Exercise → Return all of the entries exactly as written.

**** Records provided ****

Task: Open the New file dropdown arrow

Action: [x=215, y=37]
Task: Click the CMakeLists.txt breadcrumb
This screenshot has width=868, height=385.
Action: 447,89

****

Written answer →
Task: Open the New file dropdown arrow

Action: [x=215, y=37]
Task: Click the CMakeLists.txt breadcrumb
This screenshot has width=868, height=385.
Action: 447,89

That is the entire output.